STATED GOAL – Copy out every one of the lines below word for word.

DATA SHOWN –
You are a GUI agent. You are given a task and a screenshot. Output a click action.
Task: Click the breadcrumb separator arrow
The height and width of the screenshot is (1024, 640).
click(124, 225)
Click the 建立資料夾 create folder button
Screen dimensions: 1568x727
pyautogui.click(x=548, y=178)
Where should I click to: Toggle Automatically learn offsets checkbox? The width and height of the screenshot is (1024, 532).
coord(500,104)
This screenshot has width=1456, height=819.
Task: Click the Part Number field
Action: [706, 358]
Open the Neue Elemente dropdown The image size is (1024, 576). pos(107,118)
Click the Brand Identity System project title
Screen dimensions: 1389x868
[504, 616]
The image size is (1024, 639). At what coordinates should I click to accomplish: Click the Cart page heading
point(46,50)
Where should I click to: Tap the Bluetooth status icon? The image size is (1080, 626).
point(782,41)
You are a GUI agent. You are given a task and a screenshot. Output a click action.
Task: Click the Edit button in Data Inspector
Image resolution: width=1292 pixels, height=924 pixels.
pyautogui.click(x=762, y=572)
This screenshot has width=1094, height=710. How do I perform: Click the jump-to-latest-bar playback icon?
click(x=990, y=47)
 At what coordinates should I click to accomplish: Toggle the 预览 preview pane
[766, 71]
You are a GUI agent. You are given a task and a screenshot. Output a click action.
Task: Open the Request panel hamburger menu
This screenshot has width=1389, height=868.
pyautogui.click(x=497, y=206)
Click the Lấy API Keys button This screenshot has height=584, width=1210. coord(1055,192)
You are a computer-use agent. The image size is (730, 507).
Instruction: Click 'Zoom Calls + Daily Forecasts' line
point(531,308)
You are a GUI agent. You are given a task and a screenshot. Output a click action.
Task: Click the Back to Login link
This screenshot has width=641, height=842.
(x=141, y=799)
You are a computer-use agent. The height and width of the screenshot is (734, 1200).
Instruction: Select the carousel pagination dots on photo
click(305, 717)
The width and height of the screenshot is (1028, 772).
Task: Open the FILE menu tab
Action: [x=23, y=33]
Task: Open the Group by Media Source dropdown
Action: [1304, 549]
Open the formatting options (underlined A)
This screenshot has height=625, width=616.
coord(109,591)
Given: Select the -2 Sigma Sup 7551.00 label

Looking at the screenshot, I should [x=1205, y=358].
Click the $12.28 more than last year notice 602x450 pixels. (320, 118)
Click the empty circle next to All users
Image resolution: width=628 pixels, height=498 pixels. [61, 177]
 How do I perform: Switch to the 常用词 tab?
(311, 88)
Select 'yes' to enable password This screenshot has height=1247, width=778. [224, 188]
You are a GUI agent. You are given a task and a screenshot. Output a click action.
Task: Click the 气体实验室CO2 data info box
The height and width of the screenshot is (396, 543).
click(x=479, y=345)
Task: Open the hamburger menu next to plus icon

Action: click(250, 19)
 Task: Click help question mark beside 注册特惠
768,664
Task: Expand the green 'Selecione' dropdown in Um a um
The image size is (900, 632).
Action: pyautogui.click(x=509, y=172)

REPLY TO THE TASK –
You are a GUI agent. You are given a task and a screenshot. Output a click action.
Task: Click the breadcrumb separator arrow
The height and width of the screenshot is (1024, 640).
click(124, 225)
Click the 建立資料夾 create folder button
Screen dimensions: 1568x727
pyautogui.click(x=548, y=178)
Where should I click to: Toggle Automatically learn offsets checkbox? The width and height of the screenshot is (1024, 532).
coord(500,104)
This screenshot has width=1456, height=819.
Task: Click the Part Number field
Action: [706, 358]
Open the Neue Elemente dropdown The image size is (1024, 576). pos(107,118)
Click the Brand Identity System project title
Screen dimensions: 1389x868
[504, 616]
The image size is (1024, 639). At what coordinates should I click to accomplish: Click the Cart page heading
point(46,50)
Where should I click to: Tap the Bluetooth status icon? The image size is (1080, 626).
point(782,41)
You are a GUI agent. You are given a task and a screenshot. Output a click action.
Task: Click the Edit button in Data Inspector
Image resolution: width=1292 pixels, height=924 pixels.
pyautogui.click(x=762, y=572)
This screenshot has width=1094, height=710. How do I perform: Click the jump-to-latest-bar playback icon?
click(x=990, y=47)
 At what coordinates should I click to accomplish: Toggle the 预览 preview pane
[766, 71]
You are a GUI agent. You are given a task and a screenshot. Output a click action.
Task: Open the Request panel hamburger menu
This screenshot has width=1389, height=868.
pyautogui.click(x=497, y=206)
Click the Lấy API Keys button This screenshot has height=584, width=1210. coord(1055,192)
You are a computer-use agent. The image size is (730, 507).
Instruction: Click 'Zoom Calls + Daily Forecasts' line
point(531,308)
You are a GUI agent. You are given a task and a screenshot. Output a click action.
Task: Click the Back to Login link
This screenshot has width=641, height=842.
(x=141, y=799)
You are a computer-use agent. The height and width of the screenshot is (734, 1200).
Instruction: Select the carousel pagination dots on photo
click(305, 717)
The width and height of the screenshot is (1028, 772).
Task: Open the FILE menu tab
Action: [x=23, y=33]
Task: Open the Group by Media Source dropdown
Action: [1304, 549]
Open the formatting options (underlined A)
This screenshot has height=625, width=616.
coord(109,591)
Given: Select the -2 Sigma Sup 7551.00 label

Looking at the screenshot, I should [x=1205, y=358].
Click the $12.28 more than last year notice 602x450 pixels. (320, 118)
Click the empty circle next to All users
Image resolution: width=628 pixels, height=498 pixels. [61, 177]
 How do I perform: Switch to the 常用词 tab?
(311, 88)
Select 'yes' to enable password This screenshot has height=1247, width=778. [224, 188]
You are a GUI agent. You are given a task and a screenshot. Output a click action.
Task: Click the 气体实验室CO2 data info box
The height and width of the screenshot is (396, 543).
click(x=479, y=345)
Task: Open the hamburger menu next to plus icon

Action: click(250, 19)
 Task: Click help question mark beside 注册特惠
768,664
Task: Expand the green 'Selecione' dropdown in Um a um
The image size is (900, 632).
Action: pyautogui.click(x=509, y=172)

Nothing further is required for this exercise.